Marketplace
Portrait miniature probably depicting John Bellenden Gawler (1764-1842), later John Bellenden Ker, wearing an Elizabeth style doublet and ruff collar, with a cloak over his left shoulder
Retour à toutes les oeuvres d'art

RICHARD COSWAY

Portrait miniature probably depicting John Bellenden Gawler (1764-1842), later John Bellenden Ker, wearing an Elizabeth style doublet and ruff collar, with a cloak over his left shoulder

The Limner Company : Portrait Miniature

20 request prices today
20 galleries contacted today

Date 1796

Epoque Georgian

Origine England

Medium Watercolour on ivory

Dimension 8 cm (3¹/₈ inches)

John Bellenden Gawler, better known as John Bellenden Ker, was a noted botanist and man of fashion. The latter is evident in the Elizabethan-style costume he wears in the present portrait miniature, which was in vogue for society events during this period.

● **INFORMATION SHOWN**:
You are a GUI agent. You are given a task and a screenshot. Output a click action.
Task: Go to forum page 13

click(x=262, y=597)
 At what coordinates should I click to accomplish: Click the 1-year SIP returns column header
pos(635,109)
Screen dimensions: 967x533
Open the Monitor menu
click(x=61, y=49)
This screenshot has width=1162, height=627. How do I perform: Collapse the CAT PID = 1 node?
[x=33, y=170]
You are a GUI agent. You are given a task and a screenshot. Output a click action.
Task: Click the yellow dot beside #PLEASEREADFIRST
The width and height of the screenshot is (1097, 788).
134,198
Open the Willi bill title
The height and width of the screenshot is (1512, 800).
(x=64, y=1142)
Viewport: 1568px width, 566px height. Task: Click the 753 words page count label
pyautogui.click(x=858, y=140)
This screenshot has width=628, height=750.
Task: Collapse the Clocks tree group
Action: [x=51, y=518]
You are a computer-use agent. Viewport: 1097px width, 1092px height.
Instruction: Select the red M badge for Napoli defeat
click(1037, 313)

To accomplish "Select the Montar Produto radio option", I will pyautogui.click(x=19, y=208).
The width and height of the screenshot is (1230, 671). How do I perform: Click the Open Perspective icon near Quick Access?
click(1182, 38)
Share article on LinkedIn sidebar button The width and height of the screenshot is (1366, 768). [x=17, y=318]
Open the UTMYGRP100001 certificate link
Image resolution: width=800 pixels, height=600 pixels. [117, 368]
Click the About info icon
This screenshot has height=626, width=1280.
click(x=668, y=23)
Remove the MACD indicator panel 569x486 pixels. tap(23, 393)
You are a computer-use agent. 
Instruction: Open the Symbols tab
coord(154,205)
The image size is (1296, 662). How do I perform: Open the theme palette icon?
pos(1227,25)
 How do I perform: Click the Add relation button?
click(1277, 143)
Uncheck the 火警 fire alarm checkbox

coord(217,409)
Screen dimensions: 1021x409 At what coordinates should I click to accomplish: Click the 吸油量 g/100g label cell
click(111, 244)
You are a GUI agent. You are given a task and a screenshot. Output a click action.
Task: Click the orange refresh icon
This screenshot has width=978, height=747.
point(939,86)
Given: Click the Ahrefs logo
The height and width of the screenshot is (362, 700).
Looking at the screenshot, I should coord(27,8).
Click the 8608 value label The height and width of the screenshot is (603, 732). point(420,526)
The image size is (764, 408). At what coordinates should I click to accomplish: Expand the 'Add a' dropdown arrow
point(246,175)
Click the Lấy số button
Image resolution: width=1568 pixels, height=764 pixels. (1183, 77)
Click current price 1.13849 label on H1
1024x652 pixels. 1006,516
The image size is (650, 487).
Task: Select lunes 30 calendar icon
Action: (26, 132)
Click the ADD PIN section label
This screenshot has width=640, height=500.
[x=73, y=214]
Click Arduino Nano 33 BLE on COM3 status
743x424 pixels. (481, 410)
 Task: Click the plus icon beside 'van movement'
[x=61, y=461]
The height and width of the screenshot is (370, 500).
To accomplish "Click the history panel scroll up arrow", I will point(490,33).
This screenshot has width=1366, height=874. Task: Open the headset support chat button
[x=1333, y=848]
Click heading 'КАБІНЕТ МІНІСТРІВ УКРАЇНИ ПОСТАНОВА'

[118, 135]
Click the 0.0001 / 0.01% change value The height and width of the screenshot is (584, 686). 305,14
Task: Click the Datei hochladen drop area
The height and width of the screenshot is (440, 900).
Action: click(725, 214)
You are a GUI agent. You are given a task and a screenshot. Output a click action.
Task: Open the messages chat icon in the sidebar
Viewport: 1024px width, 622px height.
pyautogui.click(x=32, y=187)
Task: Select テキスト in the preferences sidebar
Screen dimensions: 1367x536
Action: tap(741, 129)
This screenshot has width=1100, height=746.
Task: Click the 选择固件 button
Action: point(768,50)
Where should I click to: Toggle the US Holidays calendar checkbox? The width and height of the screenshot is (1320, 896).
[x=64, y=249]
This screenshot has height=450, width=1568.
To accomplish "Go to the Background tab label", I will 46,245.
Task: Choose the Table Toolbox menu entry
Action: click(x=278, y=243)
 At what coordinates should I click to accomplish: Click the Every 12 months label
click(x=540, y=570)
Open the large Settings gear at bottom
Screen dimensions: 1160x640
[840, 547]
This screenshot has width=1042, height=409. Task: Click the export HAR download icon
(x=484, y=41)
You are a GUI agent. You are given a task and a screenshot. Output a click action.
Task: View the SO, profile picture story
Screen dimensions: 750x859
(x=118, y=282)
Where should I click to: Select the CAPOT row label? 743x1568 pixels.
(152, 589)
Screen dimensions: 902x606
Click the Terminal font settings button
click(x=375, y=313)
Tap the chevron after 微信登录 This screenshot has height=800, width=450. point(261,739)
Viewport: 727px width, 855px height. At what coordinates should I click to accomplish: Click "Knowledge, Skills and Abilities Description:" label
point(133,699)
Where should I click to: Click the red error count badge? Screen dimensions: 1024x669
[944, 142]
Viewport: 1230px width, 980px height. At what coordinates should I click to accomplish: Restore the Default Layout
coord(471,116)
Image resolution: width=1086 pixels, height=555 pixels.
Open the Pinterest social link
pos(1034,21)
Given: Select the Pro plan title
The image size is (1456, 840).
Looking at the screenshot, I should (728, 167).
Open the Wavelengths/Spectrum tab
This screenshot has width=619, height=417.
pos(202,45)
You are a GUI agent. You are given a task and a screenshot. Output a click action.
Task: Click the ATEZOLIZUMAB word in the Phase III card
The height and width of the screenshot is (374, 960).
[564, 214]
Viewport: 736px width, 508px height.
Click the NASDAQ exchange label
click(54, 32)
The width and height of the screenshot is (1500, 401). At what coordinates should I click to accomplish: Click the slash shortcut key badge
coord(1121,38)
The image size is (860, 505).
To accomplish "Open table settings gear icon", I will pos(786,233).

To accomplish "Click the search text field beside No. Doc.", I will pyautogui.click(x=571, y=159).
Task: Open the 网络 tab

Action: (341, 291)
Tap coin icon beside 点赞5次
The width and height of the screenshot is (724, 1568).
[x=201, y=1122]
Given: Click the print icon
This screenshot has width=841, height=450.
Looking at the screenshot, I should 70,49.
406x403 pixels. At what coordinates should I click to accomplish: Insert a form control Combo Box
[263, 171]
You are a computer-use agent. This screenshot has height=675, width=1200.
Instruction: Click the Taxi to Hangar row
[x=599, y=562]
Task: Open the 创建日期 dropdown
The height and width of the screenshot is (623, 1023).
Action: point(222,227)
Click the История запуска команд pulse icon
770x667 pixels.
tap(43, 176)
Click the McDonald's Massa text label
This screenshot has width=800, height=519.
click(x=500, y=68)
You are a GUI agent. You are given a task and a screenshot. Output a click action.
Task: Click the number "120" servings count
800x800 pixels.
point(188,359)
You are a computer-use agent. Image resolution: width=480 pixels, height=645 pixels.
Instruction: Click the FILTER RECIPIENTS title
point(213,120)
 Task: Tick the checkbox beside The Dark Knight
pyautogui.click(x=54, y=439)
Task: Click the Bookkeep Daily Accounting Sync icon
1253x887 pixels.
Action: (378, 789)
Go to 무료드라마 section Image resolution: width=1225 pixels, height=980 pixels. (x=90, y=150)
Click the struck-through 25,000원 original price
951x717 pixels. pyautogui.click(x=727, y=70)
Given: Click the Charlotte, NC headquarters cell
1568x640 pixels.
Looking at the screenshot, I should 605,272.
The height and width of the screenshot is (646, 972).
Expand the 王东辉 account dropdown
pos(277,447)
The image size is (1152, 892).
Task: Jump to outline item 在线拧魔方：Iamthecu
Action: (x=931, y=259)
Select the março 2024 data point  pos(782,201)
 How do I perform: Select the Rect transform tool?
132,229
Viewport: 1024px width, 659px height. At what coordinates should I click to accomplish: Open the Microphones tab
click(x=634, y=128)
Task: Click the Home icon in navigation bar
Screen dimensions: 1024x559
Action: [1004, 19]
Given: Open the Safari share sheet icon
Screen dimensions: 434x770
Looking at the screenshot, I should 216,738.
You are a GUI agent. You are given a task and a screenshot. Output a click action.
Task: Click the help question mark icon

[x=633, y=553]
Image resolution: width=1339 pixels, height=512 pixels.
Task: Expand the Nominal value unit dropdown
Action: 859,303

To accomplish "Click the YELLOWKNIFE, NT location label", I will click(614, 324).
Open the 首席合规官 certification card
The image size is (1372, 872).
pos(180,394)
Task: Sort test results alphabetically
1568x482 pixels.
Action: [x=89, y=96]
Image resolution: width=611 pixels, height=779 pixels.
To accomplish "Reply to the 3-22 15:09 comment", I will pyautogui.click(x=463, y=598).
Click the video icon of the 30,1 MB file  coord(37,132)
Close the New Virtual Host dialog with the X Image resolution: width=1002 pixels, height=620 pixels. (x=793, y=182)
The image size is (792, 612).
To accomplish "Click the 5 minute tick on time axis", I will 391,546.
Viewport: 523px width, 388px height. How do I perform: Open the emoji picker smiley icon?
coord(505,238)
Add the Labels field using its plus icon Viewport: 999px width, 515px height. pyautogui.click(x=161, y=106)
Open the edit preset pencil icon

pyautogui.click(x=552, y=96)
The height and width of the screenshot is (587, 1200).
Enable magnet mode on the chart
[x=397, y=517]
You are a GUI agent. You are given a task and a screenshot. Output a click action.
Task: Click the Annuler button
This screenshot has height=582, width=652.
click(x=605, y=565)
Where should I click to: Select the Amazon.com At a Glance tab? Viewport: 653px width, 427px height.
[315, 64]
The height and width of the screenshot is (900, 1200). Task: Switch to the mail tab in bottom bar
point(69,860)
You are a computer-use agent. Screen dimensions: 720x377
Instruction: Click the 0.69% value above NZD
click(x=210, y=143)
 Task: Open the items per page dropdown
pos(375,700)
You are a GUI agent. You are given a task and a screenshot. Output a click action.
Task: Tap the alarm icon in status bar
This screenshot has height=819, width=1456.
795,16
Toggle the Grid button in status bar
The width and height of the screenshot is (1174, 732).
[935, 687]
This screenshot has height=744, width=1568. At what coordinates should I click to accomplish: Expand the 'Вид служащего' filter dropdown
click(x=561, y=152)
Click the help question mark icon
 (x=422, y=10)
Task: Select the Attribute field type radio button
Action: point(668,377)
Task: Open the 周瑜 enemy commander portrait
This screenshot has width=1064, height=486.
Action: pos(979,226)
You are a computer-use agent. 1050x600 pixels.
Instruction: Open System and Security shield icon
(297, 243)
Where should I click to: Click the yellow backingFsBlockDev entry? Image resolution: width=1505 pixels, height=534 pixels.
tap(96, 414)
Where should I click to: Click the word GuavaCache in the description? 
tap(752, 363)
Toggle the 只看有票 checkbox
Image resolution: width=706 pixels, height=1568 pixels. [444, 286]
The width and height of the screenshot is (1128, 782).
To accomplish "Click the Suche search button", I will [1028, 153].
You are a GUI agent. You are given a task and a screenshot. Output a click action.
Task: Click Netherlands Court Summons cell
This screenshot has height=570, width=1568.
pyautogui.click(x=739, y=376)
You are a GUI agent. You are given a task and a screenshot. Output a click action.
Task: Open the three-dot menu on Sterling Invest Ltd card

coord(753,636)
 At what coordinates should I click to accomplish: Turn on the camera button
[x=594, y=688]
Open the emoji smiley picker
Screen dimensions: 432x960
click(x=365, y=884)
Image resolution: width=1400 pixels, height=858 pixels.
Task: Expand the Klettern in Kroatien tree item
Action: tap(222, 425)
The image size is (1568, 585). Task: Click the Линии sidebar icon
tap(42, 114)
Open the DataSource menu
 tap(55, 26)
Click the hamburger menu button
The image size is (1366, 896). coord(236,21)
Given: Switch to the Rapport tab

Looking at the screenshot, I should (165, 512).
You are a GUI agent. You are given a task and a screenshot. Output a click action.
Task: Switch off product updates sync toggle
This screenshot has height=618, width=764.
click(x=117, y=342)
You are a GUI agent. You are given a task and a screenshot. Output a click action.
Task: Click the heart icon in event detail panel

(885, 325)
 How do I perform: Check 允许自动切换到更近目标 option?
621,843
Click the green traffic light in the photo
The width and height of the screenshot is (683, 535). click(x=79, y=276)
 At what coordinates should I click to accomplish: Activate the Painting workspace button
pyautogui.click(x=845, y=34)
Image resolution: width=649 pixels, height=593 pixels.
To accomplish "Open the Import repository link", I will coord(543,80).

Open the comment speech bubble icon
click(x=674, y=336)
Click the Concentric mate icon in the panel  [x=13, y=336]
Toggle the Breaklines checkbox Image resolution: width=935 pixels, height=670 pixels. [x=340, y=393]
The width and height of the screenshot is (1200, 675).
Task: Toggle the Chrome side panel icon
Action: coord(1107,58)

● **WHAT THE EXERCISE ASKS**:
Write the next part of the gallery listing for the Richard Cosway portrait miniature of John Bellenden Gawler, picking up after its last sentence.

● **OUTPUT OF THE TASK**:
John was born to John Gawler (d.1803), an attorney, and The Hon. Caroline Bellenden (1728-1802), daughter of John Bellenden, 3rd Lord Bellenden of Broughton (1685-1740/41). At one time, he might have inherited the estates and title of the Duke of Roxburghe from his second cousin, William Bellenden Ker, 7th Lord Bellenden and 4th Duke of Roxburghe. The 4th Duke, recently having come to the title in his 8th decade, had no surviving heir and insisted John change his surname to Ker Bellenden (although John was always known as Bellenden Ker). In 1804, a royal license was granted by King George III allowing him to do so, but when the Duke died the following year, the inheritance was the subject of great dispute known as the ‘Roxburgh(e) Cause’. It was ultimately settled by the House of Lords in 1812 on another distant cousin, James Innes-Ker (1736-1823).

Bellenden’s career began in the military, with a commission in the prestigious 2nd Regiment of Life Guards. He rose to a captain in 1790 and again to a senior captain in 1793, but his overt sympathy with the French Revolution soon led him to quit the army. He did take up arms at least once more however, when acting as a second in a duel for the radical Sir Francis Burdett, 5th Baronet (1770-1844). A satirical print of the episode by James Gillray (1756-1815), depicts Bellenden on the far left, recognisable from his sideburns when compared to the present miniature [The British Museum, no. J,3.60].

Bellenden’s occupation for the remainder of the 1790s seems to have been exercising his charisma as a man about town. He was said to have had multiple affairs[4], most notably with The Hon. Anne Annesley (née Courtenay), Lady Valentia (1774-1835), for whom this miniature was almost certainly commissioned.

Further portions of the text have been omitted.